[Records supplied]

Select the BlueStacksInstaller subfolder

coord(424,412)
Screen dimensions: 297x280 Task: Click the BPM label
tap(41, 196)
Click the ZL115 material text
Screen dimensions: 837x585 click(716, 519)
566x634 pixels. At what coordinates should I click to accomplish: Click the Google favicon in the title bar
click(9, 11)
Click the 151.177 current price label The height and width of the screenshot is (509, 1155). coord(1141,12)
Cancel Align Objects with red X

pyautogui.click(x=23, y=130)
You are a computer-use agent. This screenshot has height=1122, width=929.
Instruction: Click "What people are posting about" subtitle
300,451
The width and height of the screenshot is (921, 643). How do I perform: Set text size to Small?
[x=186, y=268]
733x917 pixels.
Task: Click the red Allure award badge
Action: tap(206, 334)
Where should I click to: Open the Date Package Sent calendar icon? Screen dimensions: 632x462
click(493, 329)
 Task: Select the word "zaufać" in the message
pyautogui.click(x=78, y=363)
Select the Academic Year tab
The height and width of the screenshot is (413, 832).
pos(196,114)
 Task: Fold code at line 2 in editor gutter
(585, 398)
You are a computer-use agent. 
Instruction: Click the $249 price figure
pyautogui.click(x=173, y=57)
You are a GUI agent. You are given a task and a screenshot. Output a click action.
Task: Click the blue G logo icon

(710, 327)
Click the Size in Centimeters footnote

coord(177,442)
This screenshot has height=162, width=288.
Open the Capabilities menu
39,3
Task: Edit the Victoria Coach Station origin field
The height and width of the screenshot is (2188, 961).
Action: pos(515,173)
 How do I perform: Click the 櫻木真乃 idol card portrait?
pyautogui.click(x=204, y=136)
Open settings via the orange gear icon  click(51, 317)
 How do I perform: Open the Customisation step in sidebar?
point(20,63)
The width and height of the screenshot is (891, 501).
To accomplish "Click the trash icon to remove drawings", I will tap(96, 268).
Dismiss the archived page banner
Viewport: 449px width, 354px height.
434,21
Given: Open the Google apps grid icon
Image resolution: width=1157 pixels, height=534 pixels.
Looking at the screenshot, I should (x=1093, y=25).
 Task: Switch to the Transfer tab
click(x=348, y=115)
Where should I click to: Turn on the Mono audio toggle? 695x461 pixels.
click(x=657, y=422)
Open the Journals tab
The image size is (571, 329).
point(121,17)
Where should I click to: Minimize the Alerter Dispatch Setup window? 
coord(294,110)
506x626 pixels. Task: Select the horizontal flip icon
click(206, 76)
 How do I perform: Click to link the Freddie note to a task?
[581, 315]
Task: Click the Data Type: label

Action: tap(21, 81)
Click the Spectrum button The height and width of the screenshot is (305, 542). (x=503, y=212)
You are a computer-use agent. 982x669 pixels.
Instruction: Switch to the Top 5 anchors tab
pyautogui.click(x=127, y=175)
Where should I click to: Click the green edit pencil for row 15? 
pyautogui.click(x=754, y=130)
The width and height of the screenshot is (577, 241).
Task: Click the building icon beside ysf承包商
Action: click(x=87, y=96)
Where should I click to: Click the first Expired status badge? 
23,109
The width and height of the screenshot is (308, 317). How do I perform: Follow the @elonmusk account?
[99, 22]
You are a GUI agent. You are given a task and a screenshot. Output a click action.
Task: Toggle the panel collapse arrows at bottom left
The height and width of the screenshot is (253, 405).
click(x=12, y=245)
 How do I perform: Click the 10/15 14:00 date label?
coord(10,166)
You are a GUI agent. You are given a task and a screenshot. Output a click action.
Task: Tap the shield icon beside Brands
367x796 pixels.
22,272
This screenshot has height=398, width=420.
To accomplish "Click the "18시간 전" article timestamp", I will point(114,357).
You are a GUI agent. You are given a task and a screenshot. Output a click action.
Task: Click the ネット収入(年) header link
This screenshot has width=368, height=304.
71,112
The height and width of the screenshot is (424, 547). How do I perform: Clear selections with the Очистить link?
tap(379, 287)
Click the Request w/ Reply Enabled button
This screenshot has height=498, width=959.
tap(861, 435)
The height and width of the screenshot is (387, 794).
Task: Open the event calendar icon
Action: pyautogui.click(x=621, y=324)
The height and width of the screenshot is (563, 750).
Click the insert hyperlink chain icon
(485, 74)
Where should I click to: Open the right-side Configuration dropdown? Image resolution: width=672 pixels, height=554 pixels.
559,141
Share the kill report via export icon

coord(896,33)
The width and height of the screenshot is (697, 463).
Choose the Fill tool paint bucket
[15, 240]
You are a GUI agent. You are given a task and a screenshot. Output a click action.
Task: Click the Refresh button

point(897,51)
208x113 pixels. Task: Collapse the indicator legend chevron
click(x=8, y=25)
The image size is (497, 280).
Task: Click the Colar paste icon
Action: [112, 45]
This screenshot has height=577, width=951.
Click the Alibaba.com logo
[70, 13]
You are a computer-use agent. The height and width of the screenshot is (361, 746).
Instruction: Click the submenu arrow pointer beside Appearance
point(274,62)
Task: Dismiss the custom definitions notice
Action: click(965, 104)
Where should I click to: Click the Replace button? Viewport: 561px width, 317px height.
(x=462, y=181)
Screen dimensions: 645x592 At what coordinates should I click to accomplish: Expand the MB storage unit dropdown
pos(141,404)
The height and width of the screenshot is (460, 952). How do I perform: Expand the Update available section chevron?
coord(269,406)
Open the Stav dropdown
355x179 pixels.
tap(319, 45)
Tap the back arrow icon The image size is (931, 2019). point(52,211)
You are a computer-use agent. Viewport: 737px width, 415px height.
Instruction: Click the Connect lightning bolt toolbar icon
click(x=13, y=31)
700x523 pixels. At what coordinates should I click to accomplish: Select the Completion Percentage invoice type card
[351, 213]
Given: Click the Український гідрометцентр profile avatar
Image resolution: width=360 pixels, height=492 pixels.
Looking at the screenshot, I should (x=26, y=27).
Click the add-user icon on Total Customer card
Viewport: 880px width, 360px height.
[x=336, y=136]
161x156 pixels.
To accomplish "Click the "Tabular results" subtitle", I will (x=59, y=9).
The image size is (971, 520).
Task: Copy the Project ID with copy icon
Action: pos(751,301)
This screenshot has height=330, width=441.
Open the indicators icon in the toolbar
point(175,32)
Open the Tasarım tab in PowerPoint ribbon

[/Records supplied]

**Work required**
Filter the data above, keeping only lines that include the string "computer".

**Answer below**
You are a computer-use agent. This screenshot has height=1122, width=929.
You are a computer-use agent. 
You are a computer-use agent. 982x669 pixels.
You are a computer-use agent. The height and width of the screenshot is (361, 746).
You are a computer-use agent. Viewport: 737px width, 415px height.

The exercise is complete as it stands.